Après avoir desserti la balle, il fallait boucher la douille pleine de poudre avec un peu de terre jaunâtre, malléable comme de la pâte à modeler qui abonde à faible profondeur dans cette région humide. Tordre et retordre un fil de clôture isolait vite les trente centimètres indispensables. Quelques tours de ce fil de fer pour maintenir la douille, d’autres spires bien serrées à l’autre extrémité de ce fil pour fixer la balle, façonner ensuite l’ensemble de telle sorte que la pointe de la balle soit au contact de l’amorce, ligoter enfin la douille avec le bout de chanvre et il ne restait plus qu’à expédier le tout dans les airs par un mouvement de fronde.

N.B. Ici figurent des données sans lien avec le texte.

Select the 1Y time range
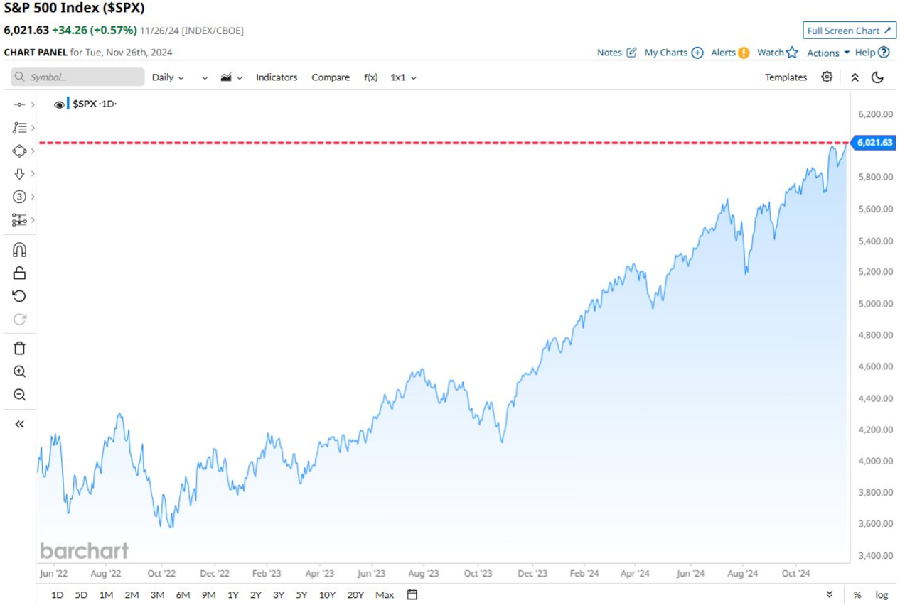The width and height of the screenshot is (900, 614). click(x=232, y=595)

C’est le poids de la balle et la résistance de la ficelle qui faisaient que l’ensemble retombait bien verticalement. Au contact du sol, la pointe percutait l’amorce qui faisait son office, déclenchant l’explosion... et nos cris de victoire !

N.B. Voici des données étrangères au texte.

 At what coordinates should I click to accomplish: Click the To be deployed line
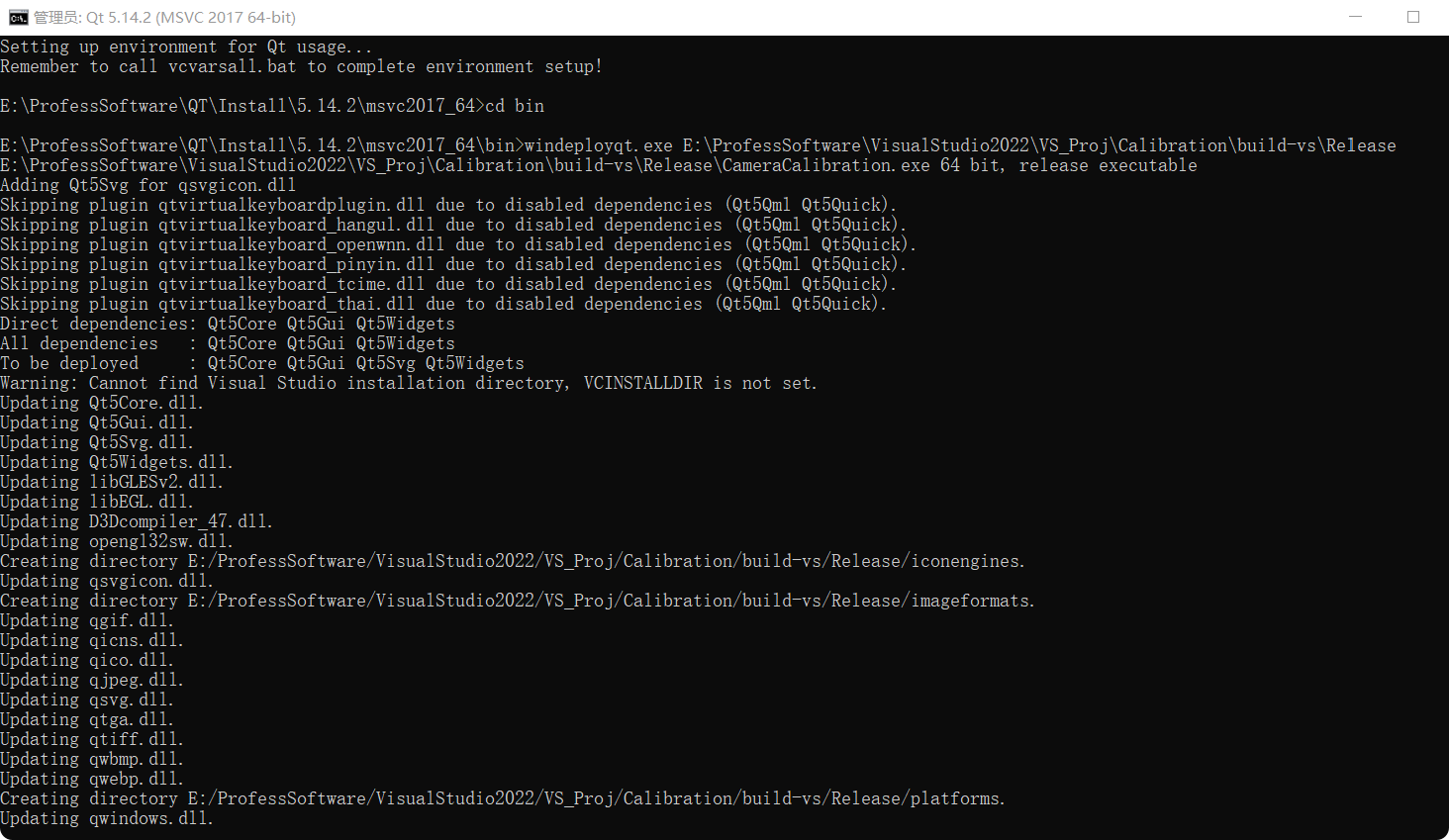tap(262, 363)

Dans les terrains vagues créés par la guerre, nous trouvions quelquefois des macaronis. Oh, il ne s’agissait pas de la denrée alimentaire qui hélas faisait bien défaut en cette époque de restrictions et de tickets alimentaires, mais de petits tuyaux d’une trentaine de centimètres de long, faits de la poudre explosive moulée qui remplissaient les grosses douilles d’obus.
Quelle joie quand l’un de nous faisait une telle trouvaille !

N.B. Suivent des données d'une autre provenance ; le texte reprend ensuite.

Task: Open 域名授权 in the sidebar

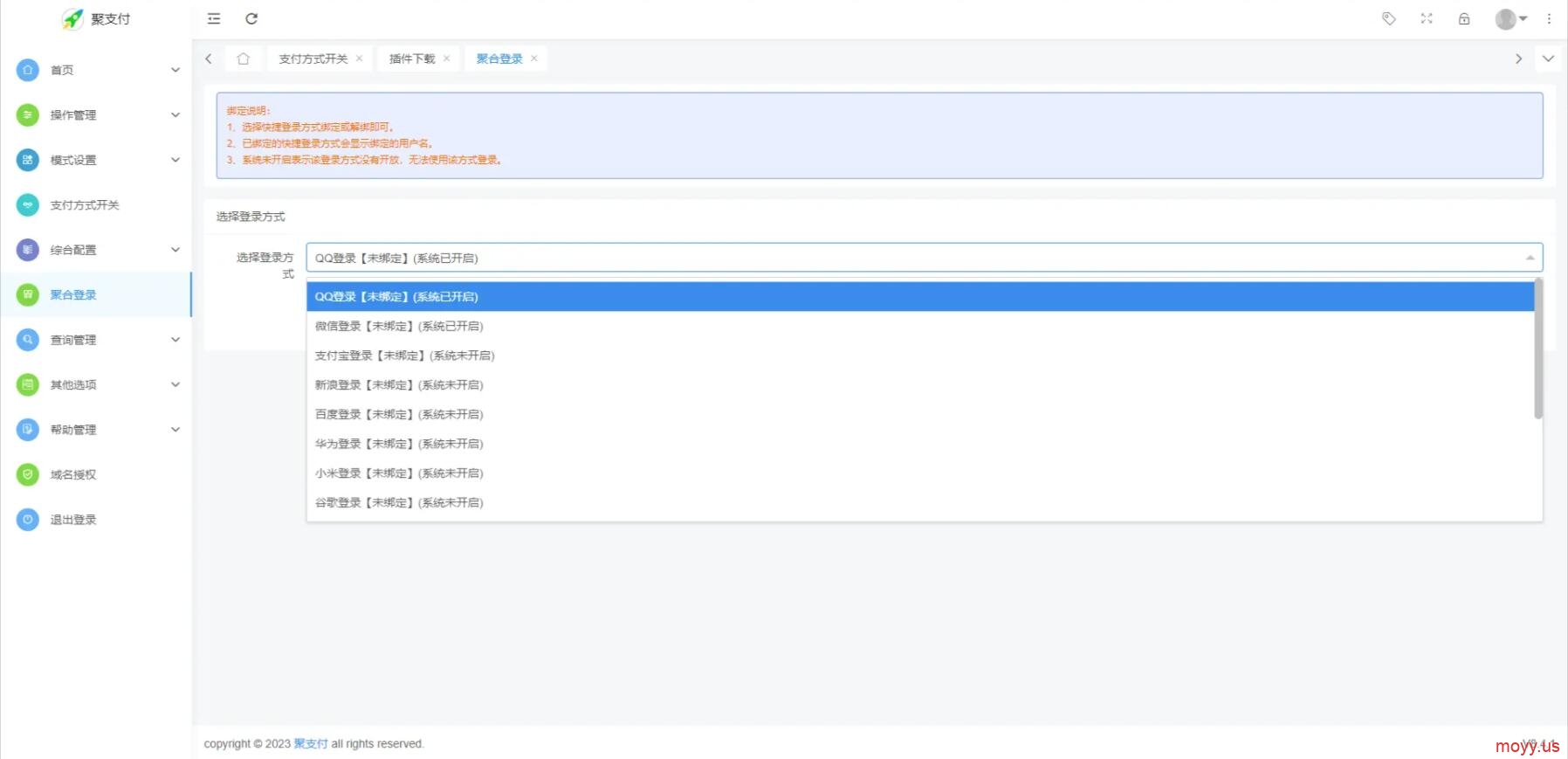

Bien sûr, il fallait d'abord trouver des allumettes, mais c’était bien facile ! Elles étaient vendues par paquets de cinq cents, alors en distraire quelques-unes de la réserve familiale passait toujours inaperçu. Ces allumettes prenaient feu d’un simple frottement sur une pierre et brûlaient ensuite avec une petite flamme bleutée et une suffocante odeur de gaz soufré.
Le jeu consistait à tenir le macaroni de poudre agglomérée sous la semelle de la galoche et à lui présenter l’allumette préalablement frottée sur la surface rugueuse d’une brique. Au premier contact avec la flamme, le tube de poudre étincelait, vibrait sous le pied puis, par réaction s’échappait en zigzaguant, bondissait, plongeait, virait, fusait, poursuivait l’un, attaquait l’autre, laissant derrière lui un sillage d’âcre fumée bleutée.
Que d’émotions, quelles délicieuses frayeurs quand le tube incandescent fonçait sur nous avec détermination, nous obligeant à improviser des esquives : écart des jambes, pied levé, saut groupé, pas de côté.
Étrange ballet des garnements d’une époque révolue…
Les obus non explosés abondaient. Les démineurs et les artificiers, surchargés de travail, tardaient à les enlever.
L’un d’entre eux est resté plusieurs jours dans le caniveau de la rue Jean-Jacques Rousseau, près de la voie ferrée : ventre marron, ogive explosive argentée, superbe et terrifiant.
C’est notre copain Jeannot qui de loin lui a jeté la première pierre, ratant la cible ! Mais mon frère et moi étions plus adroits ! Plusieurs fois nous avons touché d’un caillou précis le corps ventru de l’obus !
Non, pas l’ogive... Pourquoi cette question ?
Sur le glacis séparant notre rue de la voie ferrée, il nous arrivait de faire un feu de vieux morceaux de bois sortis des décombres. Le feu est magique quand on a une âme d’enfant ! Avec les copains, assis en rond autour du brasier, nous inventions des histoires « vraies », disions avec délectation du mal des filles, faisions des projets de chapardage ou élaborions la stratégie d’une guerre contre les voyous d’un autre quartier de la ville...
C’est un grand facétieux de la bande qui a tiré la première cartouche intacte en la lançant dans le feu et en hurlant avec jubilation : « à plat ventre tout le monde, ça va sauter ! »
Ça a explosé ! Ça a projeté des étincelles ! Ça a sifflé à nos oreilles ! Mais on a continué, on a recommencé, morts de peur et fiers de ne pas le montrer.
Je souhaite de tout cœur que ces balles perdues l’aient été pour tout le monde. En tout cas, jamais personne ne fut blessé dans notre bande d’enfants de la guerre.